I am trying to go through the features available in Azure AD B2C. In this article, let’s try to see how multi factor authentication can be enabled.
Prerequisites
For following all steps in this article, we will need Azure Subscription. If you don’t have an Azure subscription, create a free account before you begin.
We will also need instance of Azure AD B2C instance. We will also need API and Angular App already registered in that instance.
Below is the list of those posts which explains all the steps to get there:
- Create Azure AD B2C instance
- Create user flows in Azure AD B2C
- Protecting Web API using Azure Azure AD B2C and MSAL
- Protecting Angular Web Application using Azure AD B2C and MSAL
- Angular App with Protected Web APIs using MSAL
If you followed all the steps, you will have a complete setup of protected angular application calling protected APIs.
But, we have not enabled multi factor authentication yet.

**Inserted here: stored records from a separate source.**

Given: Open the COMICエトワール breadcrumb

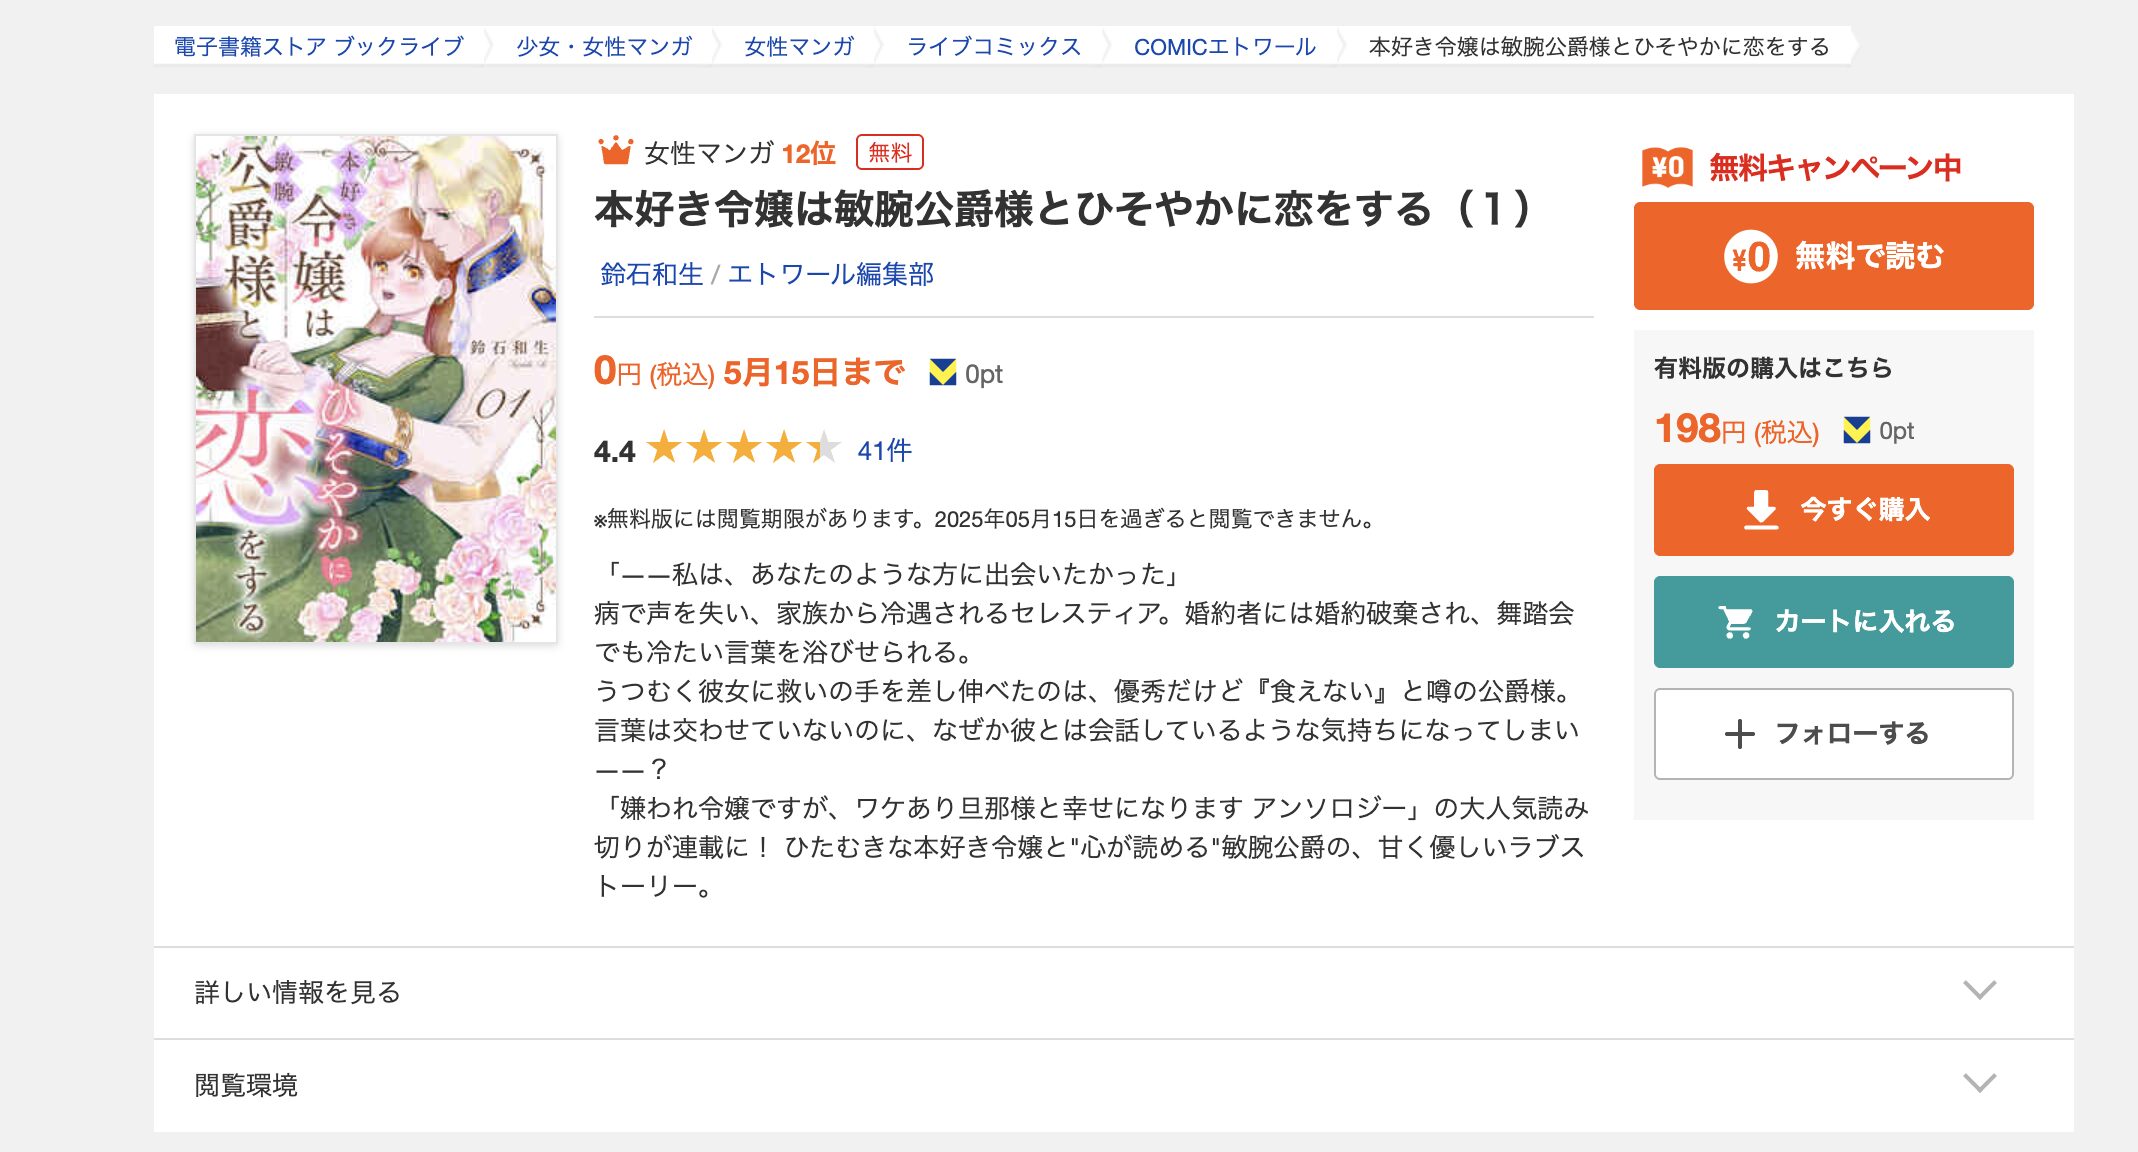Looking at the screenshot, I should pyautogui.click(x=1224, y=46).
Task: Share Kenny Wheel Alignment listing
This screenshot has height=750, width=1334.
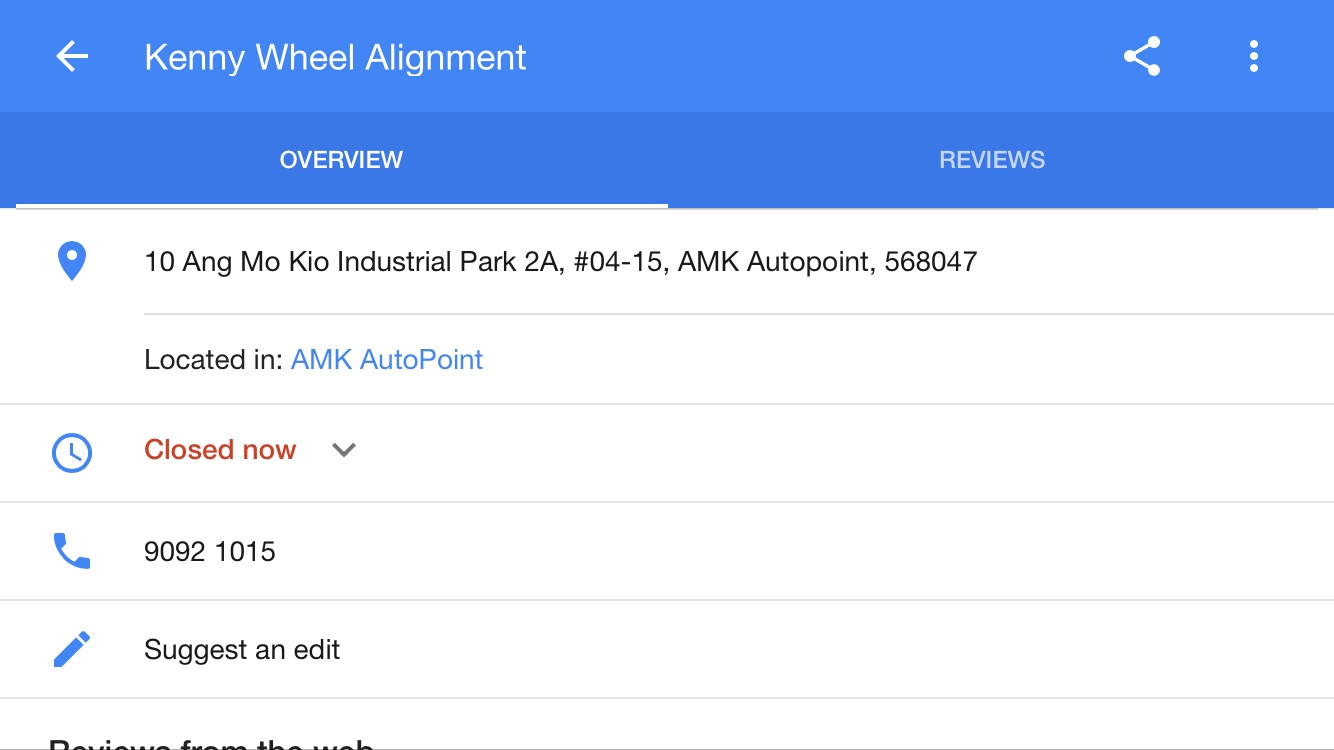Action: tap(1141, 57)
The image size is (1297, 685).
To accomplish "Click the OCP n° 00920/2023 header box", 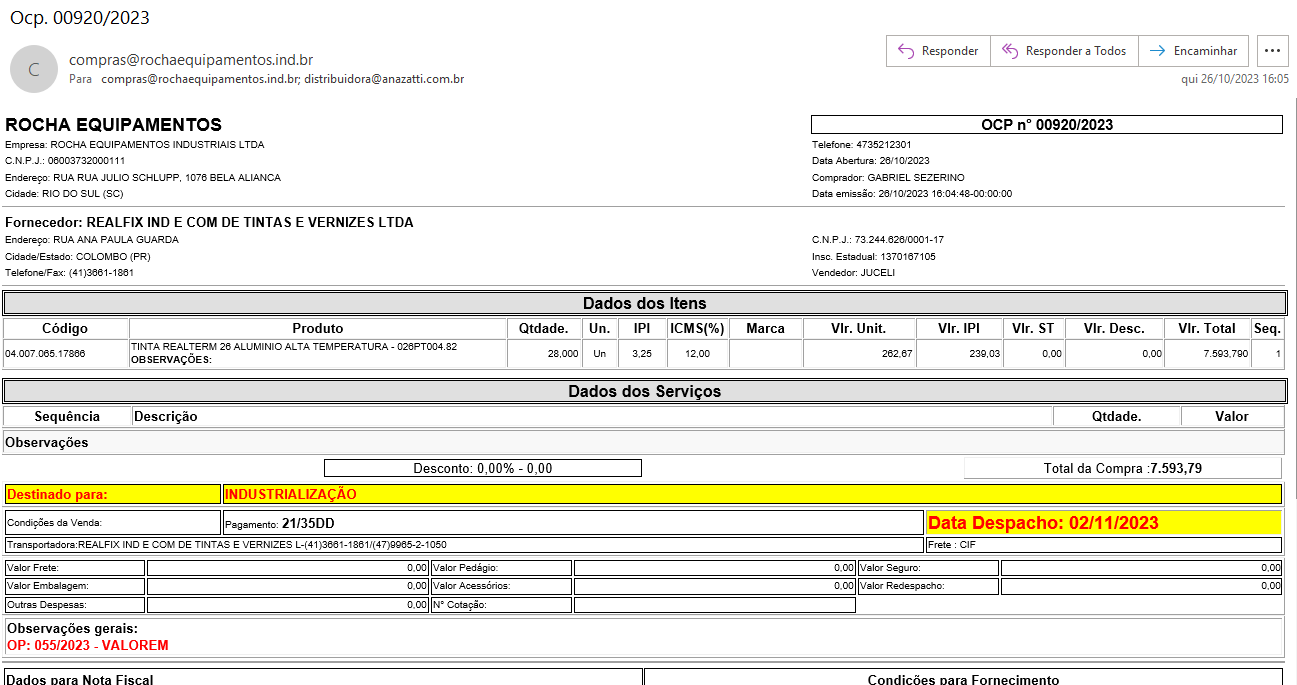I will 1046,125.
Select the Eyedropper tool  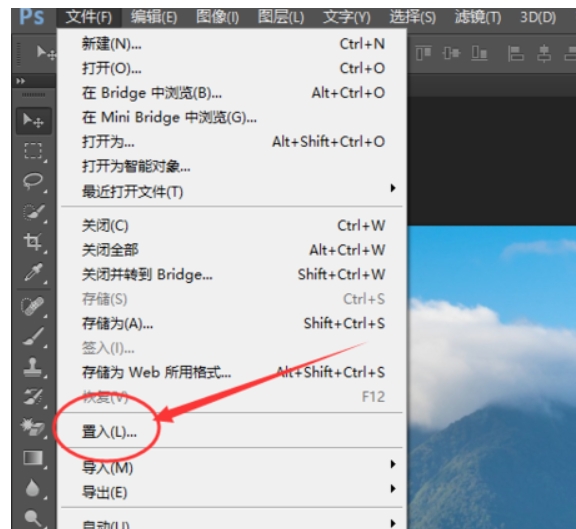click(33, 272)
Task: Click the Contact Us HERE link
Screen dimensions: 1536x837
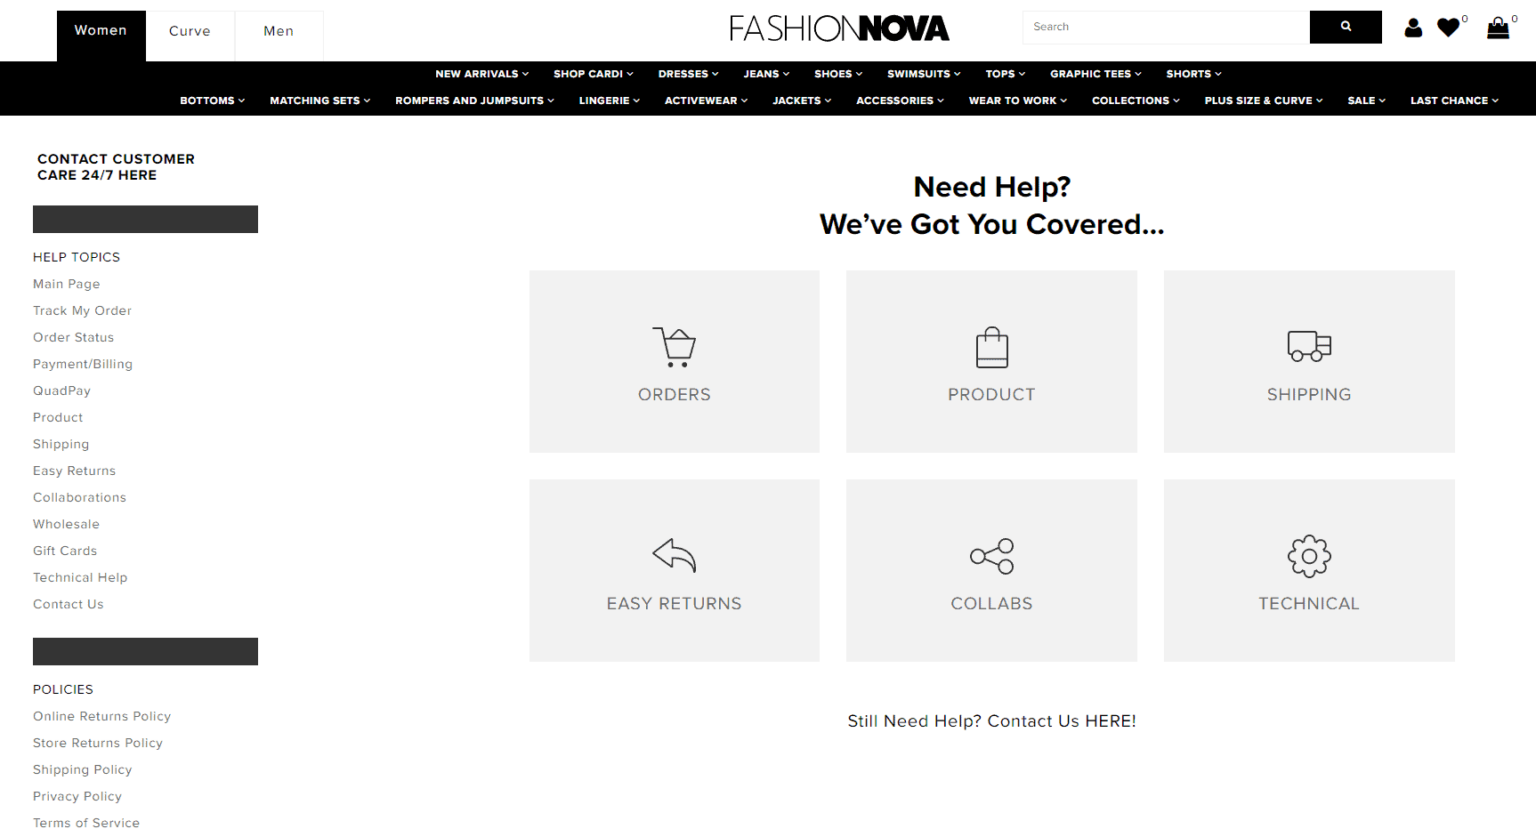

Let’s see what it is and how to enable it.
What is MFA ?
Authentication is the process of verifying the identity of the user. User can confirm the identity of user by presenting some soft of evidence to the system. This evidence can be of any of the below types:
- knowledge – something the user and only the user knows
- possession – something the user and only the user has
- inherence – something the user and only the user is
Most of us might be familiar with knowledge type of evidence and most common form of this evidence type is username and password authentication.
2FA
Two Factor Authentication (2FA) is a method in which user provides 2 types of evidences. ATM machine applications are most common applications which use 2FA. They authenticate user based on two evidence types – possession of ATM card and knowledge of ATM PIN.
MFA
The Multi Factor Authentication is method of authentication in which user needs to provide 2 or more types of evidence. This means 2FA is subset of MFA.
Most common MFA methods being used now a days are
- Password and OTP on Mobile device or email
- Password and Auth code from Authenticator apps (Microsoft, Google, etc.)
- Password, OTP, and security questions, where user needs to provide answers every time they login.
In this article, let’s try to enable password and OTP combination on our Angular App + API App setup.
New User Flow
The authentication policies in Azure AD B2C can be specified in the form of user flows. So, let’s try to create a new user flow which supports multi-factor authentication.
Login to Azure Portal and search “Azure AD B2C” in the search box in top navigation bar. A panel as shown below will open.
Next select New user flow button and select sign up and sign in flow type from the recommended tab on Create a user flow panel.
On create user flow, we need to specify below inputs:
- Name, this is name of user flow. Give some meaningful name here (e.g. B2C_1_SignUpSignInMFA) and note it down as this needs to be configured in our application configurations.
- Identity providers, select the default email sign up provider
- Multifactor Authentication, enable this option.
- User attributes and claims, here we need to specify the attributes that we want to collect during sign up. Also, in second column of checkbox, check those attributes which we want to be available in the form of token claims.
Once all these inputs are specified, click on Create button.
API Configurations
In the protected web API, go to appsettings.json and change the user flow name The configuration file should be as shown below.
Angular Configurations
In the protected Angular application, go to api-config.ts and update b2cPolicies object to specify the new user flow name. The b2cPolicies object should be as shown below.
Run and Verify
Now, if we run both API project and Angular app project, Angular app will show home page. From there, we can login to the application.
Please note that this setup will not ask phone during sign up.
But when user tries to login first time, user enter email and password. If the username and password is correct, then next dialog is shown where user can enter the phone number and system sends code (or calls). Then user can enter the code to complete the authentication.
Please note that phone number is asked only during first login. From second time, user can directly receive the code after login and password authentication as shown in below diagram.
I hope you enjoyed this article. Let me know your thoughts.